What comes after the curvature tensor in "higher derivatives"?

Let $(M,g)$ be a Riemannian Manifold and $\nabla$ be a metric compatible (not necessarily Levi-Civita) connection on $M$. The metric tensor itself is the 0-th order term in the covariant derivatives wrt to connection.

The next order is the torsion tensor, which is defined as $$T(X,Y) := \nabla_X Y - \nabla_Y X - [X,Y]$$, where $X,Y \in \mathfrak X(M)$ are vector fields on $M$. Now the torsion tensor is a 1st order term in the covariant derivatives wrt to the connection and furthermore expressed in the coordinates, $T$ has the derivatives of metric coefficients $g_{ij}$ wrt to the chosen coordinates.

The next order is the curvature tensor, defined as

$$R(X,Y)Z := \nabla_X \nabla_Y Z - \nabla_Y \nabla_X Z - \nabla_{[X,Y]} Z$$

for vector fields $X,Y,Z \in \mathfrak X(M)$ and the curvature tensor is clearly 2nd order in the covariant derivatives (apart from the last term) and expressed in the coordinates, it has the second derivatives of $g_{ij}$ wrt to the chosen coordinates.

In the usual differential geometry textbooks/lectures the sequence of higher order covariant derivatives ends here. What comes after the curvature tensor in the higher order derivatives in the metric coefficients and higher order in covariant derivatives? Can I systematically define higher order terms? If yes what are the meaning of these tensor fields?

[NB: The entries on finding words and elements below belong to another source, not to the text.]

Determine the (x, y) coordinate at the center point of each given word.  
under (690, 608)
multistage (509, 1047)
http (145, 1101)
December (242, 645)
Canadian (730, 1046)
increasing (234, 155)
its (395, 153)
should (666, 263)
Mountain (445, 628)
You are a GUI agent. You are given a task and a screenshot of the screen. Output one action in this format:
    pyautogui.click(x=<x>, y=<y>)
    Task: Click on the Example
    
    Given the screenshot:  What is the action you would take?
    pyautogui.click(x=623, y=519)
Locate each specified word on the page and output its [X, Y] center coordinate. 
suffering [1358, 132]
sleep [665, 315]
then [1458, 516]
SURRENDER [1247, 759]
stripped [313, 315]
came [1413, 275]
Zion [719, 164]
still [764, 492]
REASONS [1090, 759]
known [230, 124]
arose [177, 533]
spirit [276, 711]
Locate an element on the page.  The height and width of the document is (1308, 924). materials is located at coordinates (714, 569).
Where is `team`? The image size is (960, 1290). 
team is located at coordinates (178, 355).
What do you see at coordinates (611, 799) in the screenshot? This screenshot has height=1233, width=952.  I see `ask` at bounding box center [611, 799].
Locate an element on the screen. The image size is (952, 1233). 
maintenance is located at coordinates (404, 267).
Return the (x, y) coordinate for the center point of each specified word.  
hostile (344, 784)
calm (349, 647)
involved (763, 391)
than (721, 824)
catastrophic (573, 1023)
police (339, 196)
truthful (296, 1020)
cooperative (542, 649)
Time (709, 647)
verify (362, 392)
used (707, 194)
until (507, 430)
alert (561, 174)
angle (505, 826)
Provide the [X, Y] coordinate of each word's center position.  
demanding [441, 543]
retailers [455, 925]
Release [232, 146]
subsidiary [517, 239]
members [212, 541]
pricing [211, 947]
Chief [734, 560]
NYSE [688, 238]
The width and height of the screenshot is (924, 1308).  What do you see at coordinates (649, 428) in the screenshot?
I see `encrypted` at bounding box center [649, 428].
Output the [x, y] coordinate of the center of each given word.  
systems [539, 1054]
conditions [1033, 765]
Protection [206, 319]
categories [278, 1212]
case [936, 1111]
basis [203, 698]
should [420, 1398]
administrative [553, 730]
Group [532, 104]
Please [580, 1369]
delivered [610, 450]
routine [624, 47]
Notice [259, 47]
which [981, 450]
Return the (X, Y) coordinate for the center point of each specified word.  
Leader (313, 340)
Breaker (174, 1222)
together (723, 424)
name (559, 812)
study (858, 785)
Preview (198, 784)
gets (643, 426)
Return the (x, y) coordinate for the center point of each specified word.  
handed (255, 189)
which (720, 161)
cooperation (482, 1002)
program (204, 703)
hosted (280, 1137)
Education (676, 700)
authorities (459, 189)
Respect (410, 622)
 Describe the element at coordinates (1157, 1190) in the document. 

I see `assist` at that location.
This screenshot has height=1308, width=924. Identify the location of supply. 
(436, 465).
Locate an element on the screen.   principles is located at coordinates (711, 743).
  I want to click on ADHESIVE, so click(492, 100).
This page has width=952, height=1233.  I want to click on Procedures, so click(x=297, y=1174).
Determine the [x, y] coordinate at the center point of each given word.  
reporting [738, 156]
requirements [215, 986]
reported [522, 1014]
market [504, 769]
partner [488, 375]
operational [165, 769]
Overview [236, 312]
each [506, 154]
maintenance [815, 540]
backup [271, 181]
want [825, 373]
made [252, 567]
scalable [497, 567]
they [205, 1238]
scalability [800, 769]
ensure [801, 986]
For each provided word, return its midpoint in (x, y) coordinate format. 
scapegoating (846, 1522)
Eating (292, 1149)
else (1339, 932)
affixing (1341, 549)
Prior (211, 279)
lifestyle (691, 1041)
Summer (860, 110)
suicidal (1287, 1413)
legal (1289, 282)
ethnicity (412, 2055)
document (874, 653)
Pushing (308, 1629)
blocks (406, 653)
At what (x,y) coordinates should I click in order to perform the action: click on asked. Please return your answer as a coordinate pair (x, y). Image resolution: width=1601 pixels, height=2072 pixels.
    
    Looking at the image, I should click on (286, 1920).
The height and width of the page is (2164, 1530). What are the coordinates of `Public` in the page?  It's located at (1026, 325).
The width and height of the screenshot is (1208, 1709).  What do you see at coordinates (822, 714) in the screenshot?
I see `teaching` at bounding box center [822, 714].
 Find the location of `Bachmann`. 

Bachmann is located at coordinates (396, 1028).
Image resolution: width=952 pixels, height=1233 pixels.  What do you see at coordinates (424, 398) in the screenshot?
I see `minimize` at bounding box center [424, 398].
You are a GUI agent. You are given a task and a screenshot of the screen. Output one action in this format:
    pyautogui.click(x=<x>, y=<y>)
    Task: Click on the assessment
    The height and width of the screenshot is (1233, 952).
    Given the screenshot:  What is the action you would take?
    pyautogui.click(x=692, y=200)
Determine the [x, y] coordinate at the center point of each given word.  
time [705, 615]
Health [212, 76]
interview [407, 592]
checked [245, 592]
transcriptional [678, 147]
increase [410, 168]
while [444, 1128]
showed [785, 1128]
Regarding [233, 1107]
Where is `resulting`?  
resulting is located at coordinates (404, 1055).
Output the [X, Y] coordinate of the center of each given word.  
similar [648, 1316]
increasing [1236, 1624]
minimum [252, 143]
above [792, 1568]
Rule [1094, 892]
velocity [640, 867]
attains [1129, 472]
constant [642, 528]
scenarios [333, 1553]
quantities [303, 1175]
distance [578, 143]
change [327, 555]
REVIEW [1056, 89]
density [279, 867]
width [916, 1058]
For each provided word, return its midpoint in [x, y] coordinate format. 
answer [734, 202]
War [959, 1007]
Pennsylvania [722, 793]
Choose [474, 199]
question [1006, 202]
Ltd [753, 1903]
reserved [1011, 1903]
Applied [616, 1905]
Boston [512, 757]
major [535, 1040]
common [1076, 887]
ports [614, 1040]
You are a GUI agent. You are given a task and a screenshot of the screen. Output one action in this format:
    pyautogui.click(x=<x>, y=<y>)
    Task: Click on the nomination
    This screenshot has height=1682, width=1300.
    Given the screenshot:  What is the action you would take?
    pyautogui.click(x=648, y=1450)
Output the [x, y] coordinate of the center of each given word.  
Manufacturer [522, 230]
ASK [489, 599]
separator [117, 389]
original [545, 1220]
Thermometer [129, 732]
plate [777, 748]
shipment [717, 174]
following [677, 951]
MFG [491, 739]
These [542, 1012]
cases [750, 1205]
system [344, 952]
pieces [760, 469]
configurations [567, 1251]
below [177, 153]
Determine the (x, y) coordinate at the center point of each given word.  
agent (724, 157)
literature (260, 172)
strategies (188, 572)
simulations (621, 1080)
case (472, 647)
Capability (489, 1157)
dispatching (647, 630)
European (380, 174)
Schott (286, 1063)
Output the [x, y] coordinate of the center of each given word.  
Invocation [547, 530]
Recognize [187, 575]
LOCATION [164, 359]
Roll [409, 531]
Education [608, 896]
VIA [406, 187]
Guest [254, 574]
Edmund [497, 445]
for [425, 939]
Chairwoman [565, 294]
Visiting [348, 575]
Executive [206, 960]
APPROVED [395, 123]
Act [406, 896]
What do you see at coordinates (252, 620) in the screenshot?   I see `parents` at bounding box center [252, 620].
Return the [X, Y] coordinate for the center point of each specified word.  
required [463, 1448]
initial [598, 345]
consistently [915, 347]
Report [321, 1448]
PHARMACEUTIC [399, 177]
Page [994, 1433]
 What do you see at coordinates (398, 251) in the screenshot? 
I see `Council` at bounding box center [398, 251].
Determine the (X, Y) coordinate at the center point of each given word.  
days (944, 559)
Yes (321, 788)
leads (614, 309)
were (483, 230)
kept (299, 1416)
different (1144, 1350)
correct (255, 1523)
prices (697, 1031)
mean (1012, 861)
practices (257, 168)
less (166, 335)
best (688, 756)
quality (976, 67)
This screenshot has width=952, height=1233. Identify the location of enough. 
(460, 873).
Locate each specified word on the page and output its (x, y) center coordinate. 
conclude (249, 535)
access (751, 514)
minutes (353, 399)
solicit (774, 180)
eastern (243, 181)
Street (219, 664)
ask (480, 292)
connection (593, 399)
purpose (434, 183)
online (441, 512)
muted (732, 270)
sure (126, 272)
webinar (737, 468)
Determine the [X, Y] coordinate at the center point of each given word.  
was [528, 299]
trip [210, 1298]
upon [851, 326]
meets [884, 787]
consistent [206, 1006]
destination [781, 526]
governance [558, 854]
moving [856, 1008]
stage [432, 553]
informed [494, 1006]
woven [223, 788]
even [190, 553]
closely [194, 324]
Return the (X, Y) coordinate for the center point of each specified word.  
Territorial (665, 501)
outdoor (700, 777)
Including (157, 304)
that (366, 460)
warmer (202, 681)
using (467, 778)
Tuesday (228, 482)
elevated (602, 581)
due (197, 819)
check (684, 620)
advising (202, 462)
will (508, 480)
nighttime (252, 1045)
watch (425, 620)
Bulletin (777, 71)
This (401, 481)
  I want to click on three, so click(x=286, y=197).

If $E \to M$ is a vector bundle equipped with a connection $\nabla$, one can generalize the exterior derivative ${\rm d}$ to an operator ${\rm d}^\nabla$ acting on $E$-valued forms, by mimicking the coordinate-free formula for ${\rm d}$: $$\begin{align} ({\rm d}^\nabla\omega)(X_0,\ldots,X_k) &= \sum_{i=0}^k (-1)^i \nabla_{X_i}\omega(X_0,\ldots, \hat{X_i},\ldots, X_k) \\ & \qquad + \sum_{0\leq i<j \leq k}(-1)^{i+j}\omega([X_i,X_j],X_0,\ldots, \hat{X_i},\ldots, \hat{X_j},\ldots X_k)\end{align}$$

This reduces to the usual exterior derivative when $E = M\times \Bbb R$ is the trivial line bundle and $\nabla$ is the standard flat connection. Now, if $X \in \mathfrak{X}(M)$ and $\psi \in \Gamma(E)$ is seen as an $E$-valued $0$-form, we have $$({\rm d}^\nabla\psi)(X) = \nabla_X\psi \quad \mbox{and} \quad ({\rm d}^\nabla({\rm d}^\nabla\psi))(X,Y) = R(X,Y)\psi.$$Want to generalize further? Sure, move on and compute $$({\rm d}^\nabla({\rm d}^\nabla({\rm d}^\nabla\psi)))(X,Y,Z) = R(X,Y)\nabla_Z\psi + R(Y,Z)\nabla_X\psi + R(Z,X)\nabla_Y\psi.$$This illustrates the general phenomenon that higher covariant exterior derivatives can be expressed in terms of $R$ itself. That's the reason why people don't go after such expressions. They just might naturally appear in computations. If $E = TM$, there is one special $TM$-valued $1$-form we can consider: the identity ${\rm Id}\colon TM \to TM$. With this definition, we have $({\rm d}^\nabla{\rm Id})(X,Y) = T(X,Y)$ and also $$({\rm d}^\nabla({\rm d}^\nabla{\rm Id}))(X,Y,Z) = ({\rm d}^\nabla T)(X,Y,Z) = R(X,Y)Z+R(Y,Z)X + R(Z,X)Y,$$which in particular says that the first Bianchi identity holds for torsion-free connections. The second Bianchi identity, in turn, is expressed by ${\rm d}^\nabla R = 0$. So if you know $R$, you know how to express any higher order derivatives you want.


The Cotton tensor is one such example. I also saw 3rd order Codazzi tensor being used ("Handbook of Differential Geometry", Volume 1, p. 933).